* [EXERCISE]: The entries below contain pictures, which are to be left out; write out exactly, and only, the lines from the line with "You are a computer-use" up to and including the line with "Task: Click the 7.4版本 red annotation text".

* [ENTRIES SUPPLIED]:
──────

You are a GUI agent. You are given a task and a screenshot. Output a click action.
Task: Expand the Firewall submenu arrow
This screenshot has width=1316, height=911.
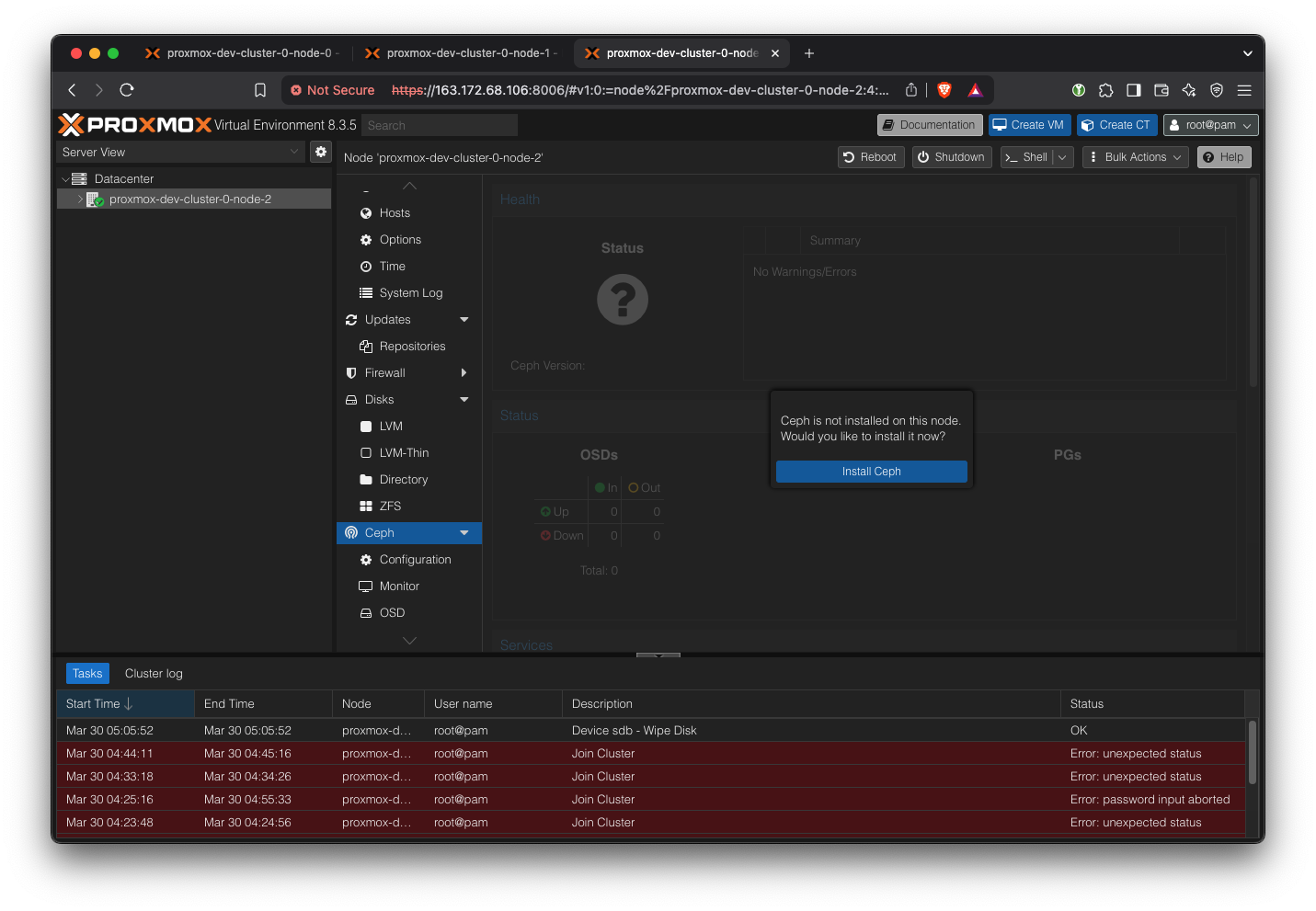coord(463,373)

──────

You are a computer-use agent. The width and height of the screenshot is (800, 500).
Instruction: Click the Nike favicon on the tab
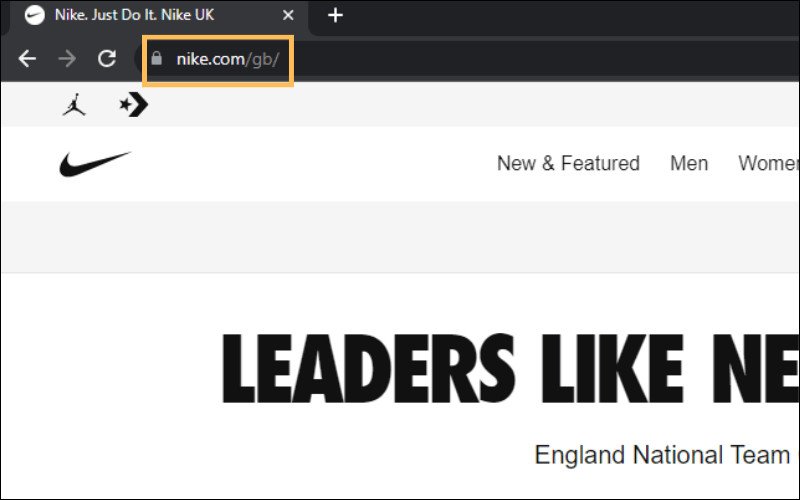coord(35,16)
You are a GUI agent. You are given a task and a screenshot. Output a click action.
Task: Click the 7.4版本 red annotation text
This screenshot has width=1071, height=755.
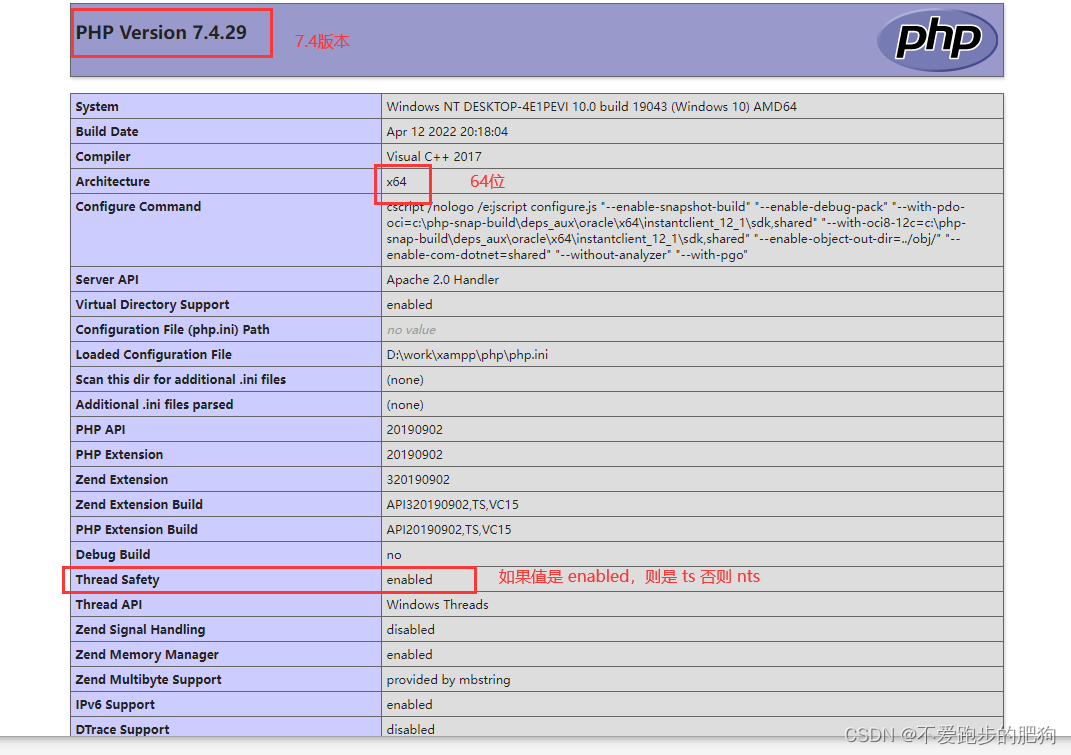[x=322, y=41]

──────

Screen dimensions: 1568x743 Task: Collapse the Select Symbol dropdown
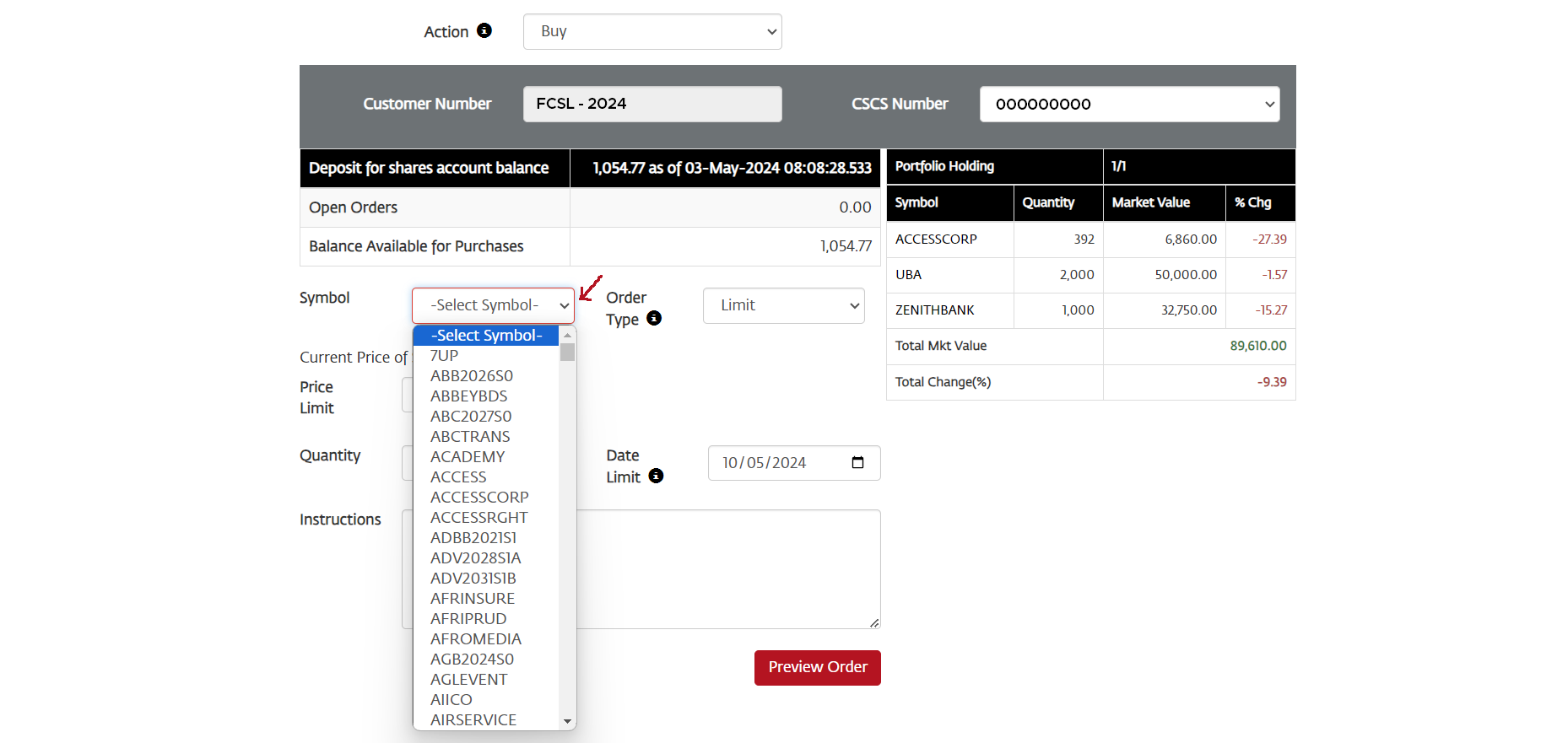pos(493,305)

──────

* [RESPONSE TO THIS TASK]:
You are a computer-use agent. The width and height of the screenshot is (800, 500).
Instruction: Click the Nike favicon on the tab
coord(35,16)
You are a GUI agent. You are given a task and a screenshot. Output a click action.
Task: Click the 7.4版本 red annotation text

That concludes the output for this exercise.